As an employee, you are eligible for benefits according to your full-time/part-time status and the number of hours scheduled to work per week. Benefits may vary based on your Kaiser Permanente region, position, scheduled hours, and representation by collective bargaining or employee groups, but generally include:

  • generous vacation, holiday, and sick leave

  • medical care (including prescriptions), vision, mental health, and dental care

  • disability and life insurance coverage

  • educational opportunities and tuition reimbursement

  • employee assistance programs

  • health care, dependent care, and transit spending account options

  • retirement plans

In addition, we believe in recognizing stellar performance and sponsor a variety of programs designed to reward our skilled, innovative, caring, and committed staff.

In short, at Kaiser Permanente, we understand that there is a direct correlation between happy employees and happy members. We take pride in the compassion and dedication of our employees and find many ways to reward their hard work. In return, our employees take pride in being a part of a collaborative, professional team focused on quality, service, and care.

Honors & Awards

Kaiser Permanente of Northern California has earned an "Excellent" rating from the National Committee for Quality Assurance (NCQA)-the nation's leading reviewer of health plan quality for consumers and employers. Excellent is the top rating granted by NCQA, which reviews satisfaction surveys, preventive measures, physician credentialing, member services and improvement initiatives.*

Both our Northern and Southern California regions were the only health plans in California identified by the NCQA in its list of the best health care programs in the Pacific States. (NCQA's The State of Health Care Quality 2003)

The Joint Commission on Accreditation of Healthcare Organizations accredits all Kaiser Foundation Hospitals in California.

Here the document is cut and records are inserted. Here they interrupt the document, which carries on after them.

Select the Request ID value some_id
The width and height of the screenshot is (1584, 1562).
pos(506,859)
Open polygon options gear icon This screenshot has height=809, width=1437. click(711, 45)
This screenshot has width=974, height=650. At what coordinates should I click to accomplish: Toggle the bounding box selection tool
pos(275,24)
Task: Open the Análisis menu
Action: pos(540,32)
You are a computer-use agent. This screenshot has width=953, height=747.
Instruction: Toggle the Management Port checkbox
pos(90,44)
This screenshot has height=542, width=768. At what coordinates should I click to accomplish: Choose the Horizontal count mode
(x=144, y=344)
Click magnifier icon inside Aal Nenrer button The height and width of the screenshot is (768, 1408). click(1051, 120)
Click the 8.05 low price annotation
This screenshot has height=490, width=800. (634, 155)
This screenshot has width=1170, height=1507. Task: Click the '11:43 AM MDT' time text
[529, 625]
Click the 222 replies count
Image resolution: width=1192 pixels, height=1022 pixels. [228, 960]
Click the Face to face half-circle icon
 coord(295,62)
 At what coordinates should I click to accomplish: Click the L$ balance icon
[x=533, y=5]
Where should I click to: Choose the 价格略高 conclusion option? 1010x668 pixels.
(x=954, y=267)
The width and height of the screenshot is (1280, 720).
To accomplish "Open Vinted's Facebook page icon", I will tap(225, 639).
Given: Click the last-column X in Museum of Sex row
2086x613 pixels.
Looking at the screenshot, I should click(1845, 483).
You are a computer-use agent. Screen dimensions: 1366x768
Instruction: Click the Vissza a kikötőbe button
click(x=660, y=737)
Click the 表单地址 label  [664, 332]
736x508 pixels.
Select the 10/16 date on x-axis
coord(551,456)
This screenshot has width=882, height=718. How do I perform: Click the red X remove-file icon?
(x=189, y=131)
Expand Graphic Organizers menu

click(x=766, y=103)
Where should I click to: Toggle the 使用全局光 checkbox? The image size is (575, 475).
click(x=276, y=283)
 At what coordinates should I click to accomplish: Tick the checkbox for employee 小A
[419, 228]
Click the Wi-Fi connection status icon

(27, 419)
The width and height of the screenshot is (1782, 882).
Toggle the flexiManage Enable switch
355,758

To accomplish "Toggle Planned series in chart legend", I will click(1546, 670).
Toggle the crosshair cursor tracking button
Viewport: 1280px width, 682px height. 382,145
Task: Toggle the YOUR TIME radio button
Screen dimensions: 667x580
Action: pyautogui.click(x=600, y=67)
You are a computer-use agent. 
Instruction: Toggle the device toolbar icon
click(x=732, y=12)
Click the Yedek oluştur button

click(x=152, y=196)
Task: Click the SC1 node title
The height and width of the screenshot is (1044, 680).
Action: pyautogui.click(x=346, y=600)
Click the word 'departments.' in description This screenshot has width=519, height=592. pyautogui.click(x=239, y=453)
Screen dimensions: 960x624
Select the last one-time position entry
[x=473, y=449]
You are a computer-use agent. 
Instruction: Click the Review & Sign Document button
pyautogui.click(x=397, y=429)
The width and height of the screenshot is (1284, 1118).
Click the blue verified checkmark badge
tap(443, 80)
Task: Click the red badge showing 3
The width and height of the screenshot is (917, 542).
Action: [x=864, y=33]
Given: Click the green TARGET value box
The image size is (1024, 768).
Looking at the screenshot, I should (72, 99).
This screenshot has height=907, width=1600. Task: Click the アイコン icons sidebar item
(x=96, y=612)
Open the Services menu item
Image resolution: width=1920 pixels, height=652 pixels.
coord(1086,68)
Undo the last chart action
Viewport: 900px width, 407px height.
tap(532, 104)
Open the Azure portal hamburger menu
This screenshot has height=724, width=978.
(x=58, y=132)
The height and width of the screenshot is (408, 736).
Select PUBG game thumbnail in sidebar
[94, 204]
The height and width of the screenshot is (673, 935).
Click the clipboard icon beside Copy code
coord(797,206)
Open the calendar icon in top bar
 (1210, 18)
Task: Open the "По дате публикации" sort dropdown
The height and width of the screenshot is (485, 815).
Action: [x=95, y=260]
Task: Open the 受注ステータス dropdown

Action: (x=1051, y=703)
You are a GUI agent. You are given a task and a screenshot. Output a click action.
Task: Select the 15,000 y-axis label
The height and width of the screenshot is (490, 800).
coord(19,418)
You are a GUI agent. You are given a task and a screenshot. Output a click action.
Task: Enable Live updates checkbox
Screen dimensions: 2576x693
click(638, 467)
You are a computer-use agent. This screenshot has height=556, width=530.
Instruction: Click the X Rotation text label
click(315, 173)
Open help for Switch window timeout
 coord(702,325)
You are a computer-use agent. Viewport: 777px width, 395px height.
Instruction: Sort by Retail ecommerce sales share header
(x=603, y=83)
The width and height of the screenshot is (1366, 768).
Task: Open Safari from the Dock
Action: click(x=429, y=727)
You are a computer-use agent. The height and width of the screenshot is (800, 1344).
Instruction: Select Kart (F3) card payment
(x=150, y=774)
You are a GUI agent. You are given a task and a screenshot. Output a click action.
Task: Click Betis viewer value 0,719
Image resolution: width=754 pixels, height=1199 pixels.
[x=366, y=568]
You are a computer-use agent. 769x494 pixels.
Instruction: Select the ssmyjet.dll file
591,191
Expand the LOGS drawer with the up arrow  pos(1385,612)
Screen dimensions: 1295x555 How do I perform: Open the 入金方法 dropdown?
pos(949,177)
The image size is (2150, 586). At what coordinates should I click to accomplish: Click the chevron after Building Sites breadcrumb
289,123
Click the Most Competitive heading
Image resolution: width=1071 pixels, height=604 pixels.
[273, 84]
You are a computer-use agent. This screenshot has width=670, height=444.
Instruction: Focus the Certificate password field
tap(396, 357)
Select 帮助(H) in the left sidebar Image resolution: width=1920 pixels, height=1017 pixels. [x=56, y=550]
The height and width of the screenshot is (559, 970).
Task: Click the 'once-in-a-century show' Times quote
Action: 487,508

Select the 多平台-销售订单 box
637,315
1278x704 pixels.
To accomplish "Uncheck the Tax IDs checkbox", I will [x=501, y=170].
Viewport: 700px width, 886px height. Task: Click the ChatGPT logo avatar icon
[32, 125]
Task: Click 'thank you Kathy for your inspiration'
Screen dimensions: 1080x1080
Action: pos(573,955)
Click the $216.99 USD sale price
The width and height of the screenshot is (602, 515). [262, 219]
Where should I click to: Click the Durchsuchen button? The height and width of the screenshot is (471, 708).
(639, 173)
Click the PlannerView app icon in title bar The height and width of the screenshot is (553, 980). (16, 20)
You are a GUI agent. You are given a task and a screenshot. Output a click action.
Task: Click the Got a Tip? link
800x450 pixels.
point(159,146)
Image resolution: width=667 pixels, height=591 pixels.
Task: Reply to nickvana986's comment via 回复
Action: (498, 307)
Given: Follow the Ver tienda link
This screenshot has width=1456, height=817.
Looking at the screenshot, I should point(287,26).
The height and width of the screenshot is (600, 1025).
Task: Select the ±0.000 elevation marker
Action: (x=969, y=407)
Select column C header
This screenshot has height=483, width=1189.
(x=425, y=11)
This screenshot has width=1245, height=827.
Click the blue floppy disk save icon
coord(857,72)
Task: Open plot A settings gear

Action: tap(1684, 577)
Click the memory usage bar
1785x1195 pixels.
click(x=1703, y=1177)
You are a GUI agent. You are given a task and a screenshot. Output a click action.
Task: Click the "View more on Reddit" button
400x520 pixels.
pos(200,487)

For the seventh straight year, no other health plan has earned higher ratings from the California Cooperative Health Reporting Initiative on more measures than Kaiser Permanente. The annual ratings measure clinical quality and member satisfaction. (CCHRI Report on Quality 2003)

Our Northern California region received more three-star "Excellent" ratings than any other health plan surveyed by California's Office of the Patient Advocate on California's Quality of Care Report Card 2003-04.

* Commercial HMO and Medicare-contracted product lines: April 2003.